[v1] qapi: statically type schema.py

[PATCH 12/19] qapi/schema: split "checked" field into "checking" and "checked"

Posted by John Snow 1 year ago

Differentiate between "actively in the process of checking" and
"checking has completed". This allows us to clean up the types of some
internal fields such as QAPISchemaObjectType's members field which
currently uses "None" as a canary for determining if check has
completed.

This simplifies the typing from a cumbersome Optional[List[T]] to merely
a List[T], which is more pythonic: it is safe to iterate over an empty
list with "for x in []" whereas with an Optional[List[T]] you have to
rely on the more cumbersome "if L: for x in L: ..."

RFC: are we guaranteed to have members here? can we just use "if
members" without adding the new field?

Signed-off-by: John Snow <jsnow@redhat.com>
---
 scripts/qapi/schema.py | 24 +++++++++++++++---------
 1 file changed, 15 insertions(+), 9 deletions(-)

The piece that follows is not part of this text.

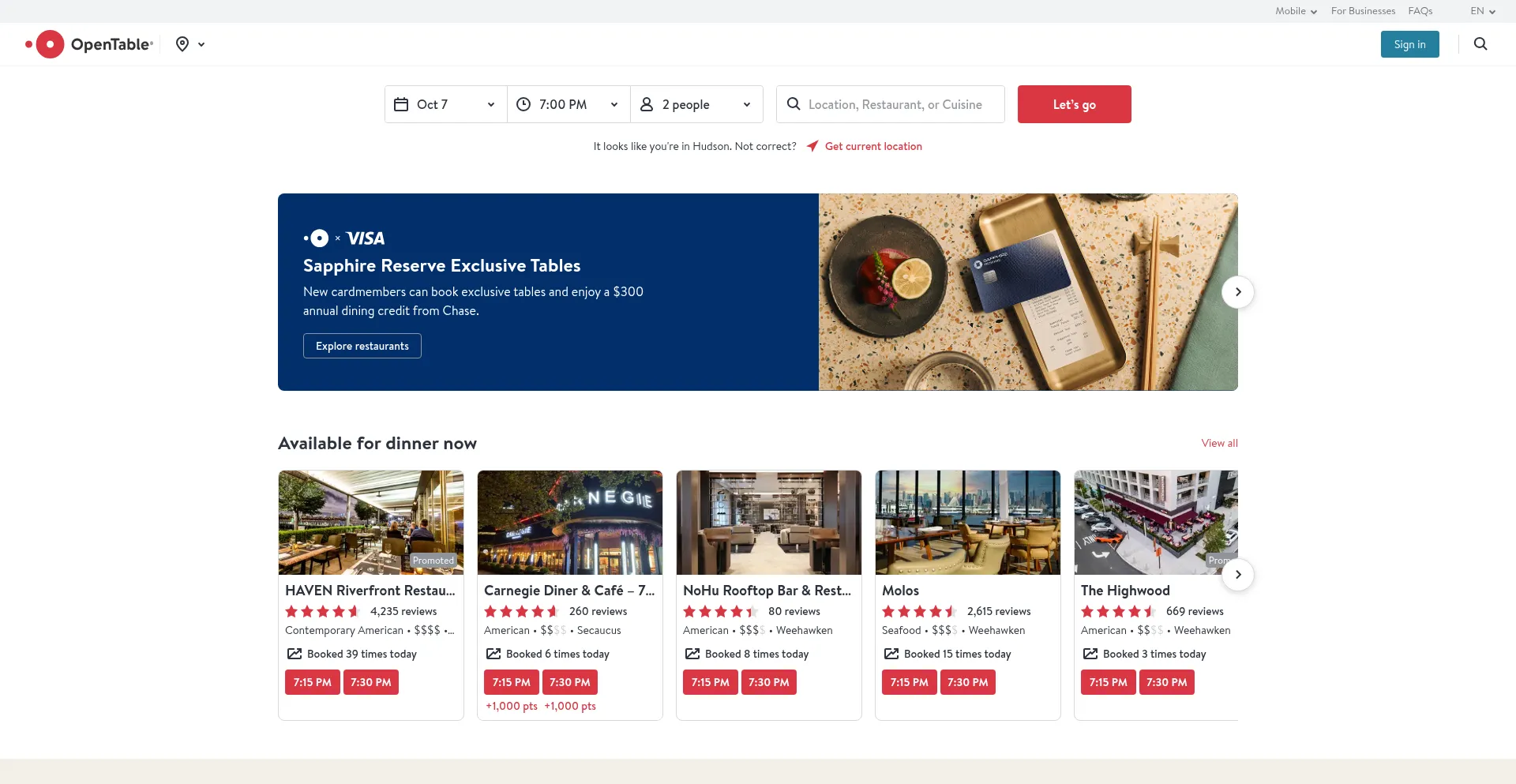The height and width of the screenshot is (784, 1516).
Task: Open the Molos restaurant photo
Action: pyautogui.click(x=967, y=523)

diff --git a/scripts/qapi/schema.py b/scripts/qapi/schema.py
index 164d86c4064..200bc0730d6 100644
--- a/scripts/qapi/schema.py
+++ b/scripts/qapi/schema.py
@@ -18,7 +18,7 @@
 from collections import OrderedDict
 import os
 import re
-from typing import List, Optional
+from typing import List, Optional, cast
 
 from .common import (
     POINTER_SUFFIX,
@@ -447,22 +447,24 @@ def __init__(self, name, info, doc, ifcond, features,
         self.base = None
         self.local_members = local_members
         self.variants = variants
-        self.members = None
+        self.members: List[QAPISchemaObjectTypeMember] = []
+        self._checking = False
 
     def check(self, schema):
         # This calls another type T's .check() exactly when the C
         # struct emitted by gen_object() contains that T's C struct
         # (pointers don't count).
-        if self.members is not None:
-            # A previous .check() completed: nothing to do
-            return
-        if self._checked:
+        if self._checking:
             # Recursed: C struct contains itself
             raise QAPISemError(self.info,
                                "object %s contains itself" % self.name)
+        if self._checked:
+            # A previous .check() completed: nothing to do
+            return
 
+        self._checking = True
         super().check(schema)
-        assert self._checked and self.members is None
+        assert self._checked and not self.members
 
         seen = OrderedDict()
         if self._base_name:
@@ -479,13 +481,17 @@ def check(self, schema):
         for m in self.local_members:
             m.check(schema)
             m.check_clash(self.info, seen)
-        members = seen.values()
+
+        # check_clash is abstract, but local_members is asserted to be
+        # List[QAPISchemaObjectTypeMember]. Cast to the narrower type.
+        members = cast(List[QAPISchemaObjectTypeMember], list(seen.values()))
 
         if self.variants:
             self.variants.check(schema, seen)
             self.variants.check_clash(self.info, seen)
 
-        self.members = members  # mark completed
+        self.members = members
+        self._checking = False  # mark completed
 
     # Check that the members of this type do not cause duplicate JSON members,
     # and update seen to track the members seen so far. Report any errors
-- 
2.41.0

Re: [PATCH 12/19] qapi/schema: split "checked" field into "checking" and "checked"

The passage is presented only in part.